[REQUEST]
Identify each line in the records that contains the word "Open", and copy those lines out. Case counts.

[RECORDS SUPPLIED]
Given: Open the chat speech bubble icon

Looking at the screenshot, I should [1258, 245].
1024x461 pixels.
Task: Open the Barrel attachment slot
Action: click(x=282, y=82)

[OUTPUT]
Given: Open the chat speech bubble icon
Task: Open the Barrel attachment slot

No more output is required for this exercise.